Deploying on Kubernetes


You can leverage your Kubernetes cluster as a substrate for execution of distributed Ray programs. The Ray Autoscaler spins up and deletes Kubernetes Pods according to the resource demands of the Ray workload. Each Ray node runs in its own Kubernetes Pod.

The Ray Kubernetes Operator

Deployments of Ray on Kubernetes are managed by the Ray Kubernetes Operator. The Ray Operator follows the standard Kubernetes Operator pattern. The main players are

  • A Custom Resource called a RayCluster, which describes the desired state of the Ray cluster.

  • A Custom Controller, the Ray Operator, which processes RayCluster resources and manages the Ray cluster.

Under the hood, the Operator uses the Ray Autoscaler to launch and scale your Ray cluster.

The rest of this document explains how to launch a small example Ray cluster on Kubernetes.

Installing the Ray Operator with Helm

Ray provides a Helm chart to simplify deployment of the Ray Operator and Ray clusters.

The Ray Helm chart is available as part of the Ray GitHub repository. The chart will be published to a public Helm repository as part of a future Ray release.
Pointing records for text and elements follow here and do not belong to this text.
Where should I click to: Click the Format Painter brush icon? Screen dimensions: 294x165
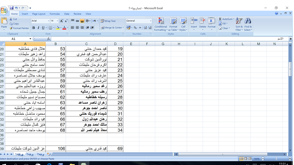[11, 28]
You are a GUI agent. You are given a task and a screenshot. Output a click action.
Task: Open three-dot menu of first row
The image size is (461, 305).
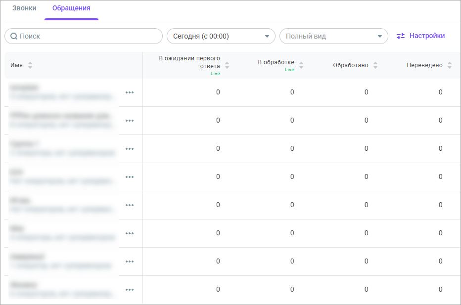(130, 92)
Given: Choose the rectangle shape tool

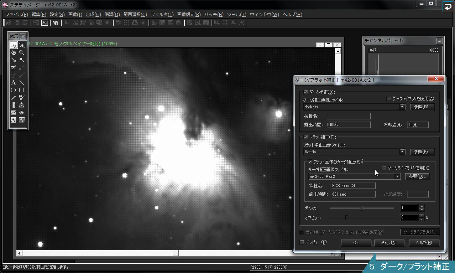Looking at the screenshot, I should (x=22, y=90).
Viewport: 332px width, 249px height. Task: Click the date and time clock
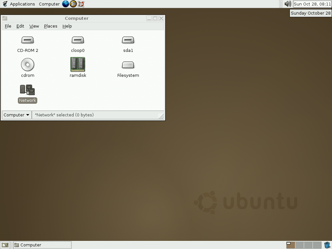click(312, 4)
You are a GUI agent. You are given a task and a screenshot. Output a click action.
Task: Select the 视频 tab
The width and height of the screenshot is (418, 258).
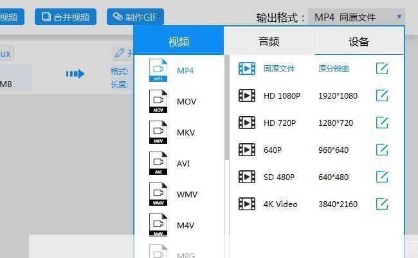179,42

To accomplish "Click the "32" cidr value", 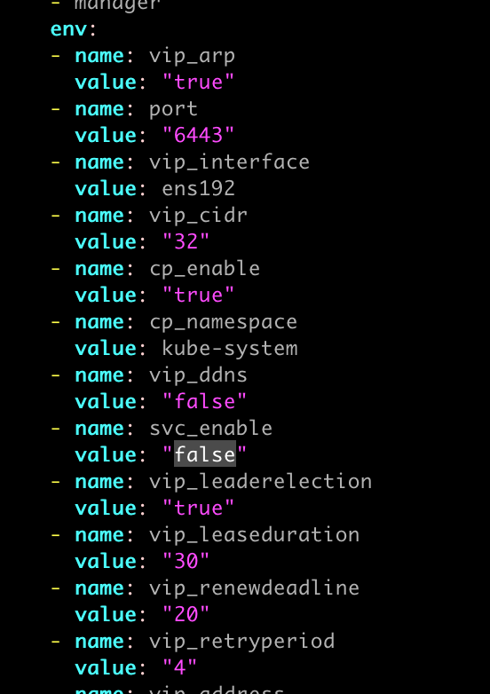I will pyautogui.click(x=186, y=241).
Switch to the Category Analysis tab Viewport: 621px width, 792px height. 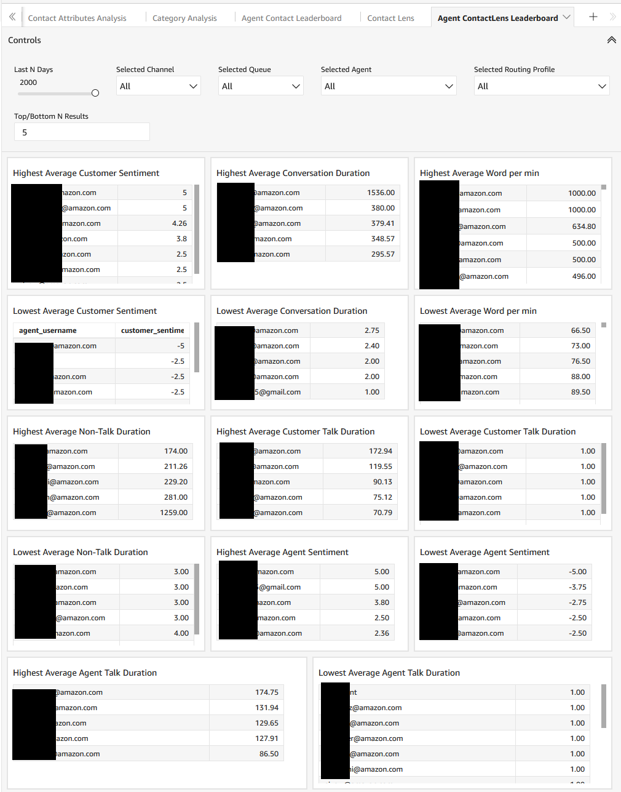pyautogui.click(x=184, y=17)
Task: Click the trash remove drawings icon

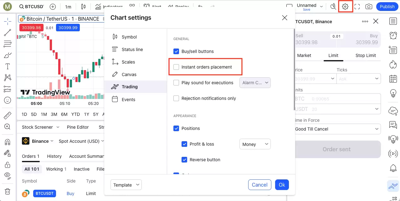Action: coord(8,191)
To run the default example in this document, make sure your Kubernetes cluster can accomodate additional resource requests of 4 CPU and 2.5Gi memory.


You can install a small Ray cluster with a single helm command. The default cluster configuration consists of a Ray head pod and two worker pods, with scaling allowed up to three workers.

# Navigate to the directory containing the chart
$ cd ray/deploy/charts

# Install a small Ray cluster with the default configuration
# in a new namespace called "ray". Let's name the Helm release "example-cluster."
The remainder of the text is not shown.